Compute the number of lines in the following data that include the word "agent", and output that number alone.

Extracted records
#####

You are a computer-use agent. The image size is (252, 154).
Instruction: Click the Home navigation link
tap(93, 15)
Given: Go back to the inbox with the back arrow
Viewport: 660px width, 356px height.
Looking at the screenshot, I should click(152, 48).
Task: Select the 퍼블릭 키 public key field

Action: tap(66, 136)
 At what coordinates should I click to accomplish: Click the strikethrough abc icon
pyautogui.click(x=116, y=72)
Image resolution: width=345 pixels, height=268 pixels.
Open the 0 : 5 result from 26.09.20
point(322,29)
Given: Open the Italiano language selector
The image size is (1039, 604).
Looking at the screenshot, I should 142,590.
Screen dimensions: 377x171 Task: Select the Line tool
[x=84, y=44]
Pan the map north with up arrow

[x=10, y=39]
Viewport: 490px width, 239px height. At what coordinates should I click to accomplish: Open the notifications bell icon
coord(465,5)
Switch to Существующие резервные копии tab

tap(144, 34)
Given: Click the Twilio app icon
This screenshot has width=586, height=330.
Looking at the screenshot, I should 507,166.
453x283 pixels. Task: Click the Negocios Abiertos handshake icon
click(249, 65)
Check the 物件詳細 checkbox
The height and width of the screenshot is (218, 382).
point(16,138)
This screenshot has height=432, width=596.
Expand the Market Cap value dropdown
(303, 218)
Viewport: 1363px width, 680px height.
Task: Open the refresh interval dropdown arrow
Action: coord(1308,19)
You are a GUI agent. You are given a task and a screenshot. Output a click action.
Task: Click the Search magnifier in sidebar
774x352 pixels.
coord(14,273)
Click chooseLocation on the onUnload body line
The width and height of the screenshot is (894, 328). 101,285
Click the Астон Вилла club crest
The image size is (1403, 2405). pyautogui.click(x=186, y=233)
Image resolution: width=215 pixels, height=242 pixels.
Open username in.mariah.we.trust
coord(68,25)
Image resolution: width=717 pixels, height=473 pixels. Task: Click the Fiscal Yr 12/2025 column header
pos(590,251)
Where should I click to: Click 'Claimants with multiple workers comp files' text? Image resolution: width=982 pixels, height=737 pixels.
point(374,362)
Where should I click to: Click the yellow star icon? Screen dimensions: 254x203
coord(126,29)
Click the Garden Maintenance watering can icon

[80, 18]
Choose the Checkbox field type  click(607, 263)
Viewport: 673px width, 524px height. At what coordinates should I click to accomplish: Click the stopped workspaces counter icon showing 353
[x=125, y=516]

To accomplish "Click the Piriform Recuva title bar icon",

#####

## [EXERCISE OUTPUT]
2